The Timeline That Determined the Legal Issue
The central question was whether the Bar Council was justified in withholding the enrolment certificate on the ground that the petitioner had joined the High Court as a Law Researcher.
Justice Ananda Sen examined the precise sequence of dates. On 30 August 2024, when the petitioner applied, she was not engaged with the High Court. On 11 September 2024, when the Scrutiny Committee cleared her application, she was still not engaged. The fourteen clear days from the date of scrutiny lapsed on 26 September 2024, and on that date too, she had no engagement with the High Court. Her engagement letter was issued only on 27 September 2024, and her actual date of joining was 3 October 2024.
The court found that by 26 September 2024, the petitioner had satisfied every condition required for the grant of an enrolment certificate.
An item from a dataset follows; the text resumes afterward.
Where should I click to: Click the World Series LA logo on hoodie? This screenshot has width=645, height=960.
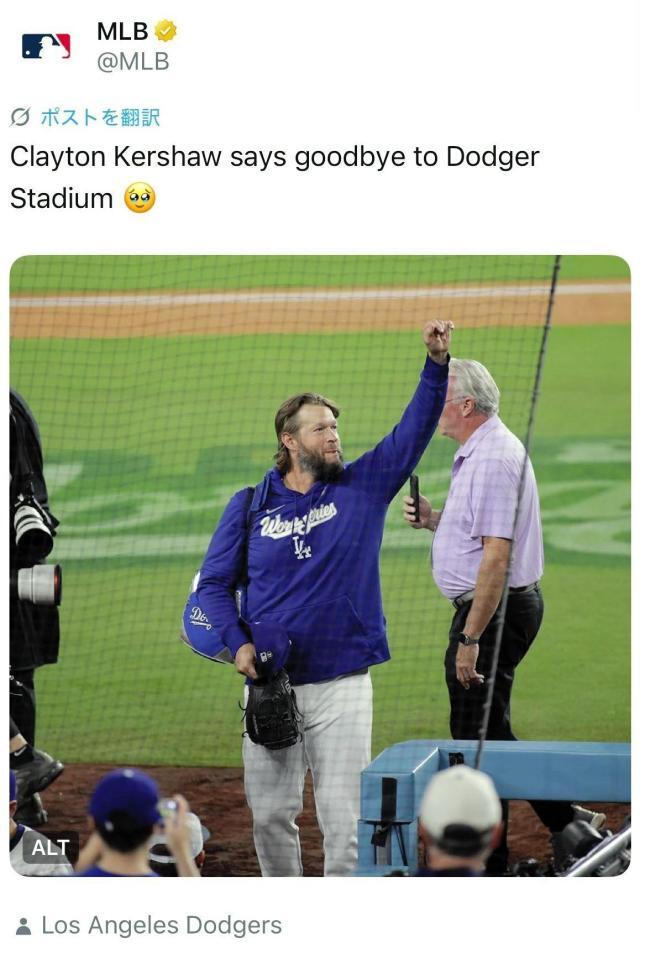(299, 530)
The Bar Council's obligation to issue the certificate had crystallised before she ever joined the High Court. The subsequent engagement as a Law Researcher was therefore irrelevant to the question of whether she was entitled to enrolment.
How the Bench Reasoned
Justice Ananda Sen held that the petitioner should have been granted the Enrolment Certificate immediately, on completion of fourteen days i.e. on 26.09.2024. The court did not accept the Bar Council's verbal ground that her High Court engagement disqualified her, because that engagement post-dated the completion of all enrolment requirements.
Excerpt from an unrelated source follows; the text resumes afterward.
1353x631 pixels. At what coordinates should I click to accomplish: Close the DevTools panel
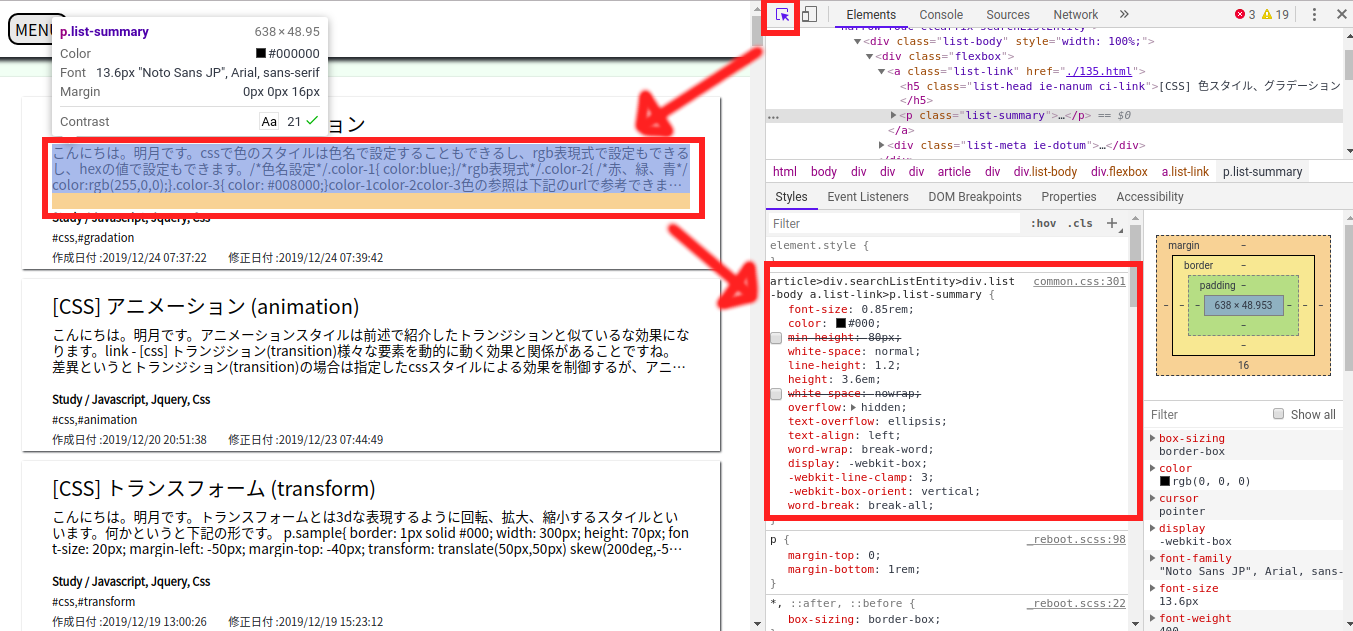[1341, 15]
The court did, however, acknowledge a separate obligation on the petitioner's part. Since she joined the High Court on 3 October 2024, she was duty-bound to inform the Bar Council of that engagement and to take steps to keep her advocate's licence under suspension for the duration of her contractual engagement. This obligation arose from her joining the High Court, not from any defect in her enrolment application.
The court therefore fashioned a direction that balanced both positions: the enrolment certificate was to be issued immediately, made effective from 15 October 2024 (the date on which the other candidates in her batch had received their certificates), but the licence was to be kept under suspension from 3 October 2024, the date she joined the High Court, for as long as she remains engaged there.
Justice Ananda Sen also took note of a broader concern about the Bar Council's working practices. The court directed that the Jharkhand State Bar Council must henceforth conduct meetings of both the Enrolment Committee and the Scrutiny Committee twice a month, so that applicants are not left waiting for extended periods.
Outcome
The writ petition was allowed on 14 May 2026. The Jharkhand State Bar Council was directed to immediately issue an enrolment certificate to Richa Priya, with the enrolment effective from 15 October 2024. The Bar Council was also directed to communicate the enrolment number and effective date to the petitioner immediately. The licence is to remain under suspension from 3 October 2024 until she ceases to be engaged with the High Court of Jharkhand. The Bar Council was further directed to hold Enrolment Committee and Scrutiny Committee meetings twice a month going forward.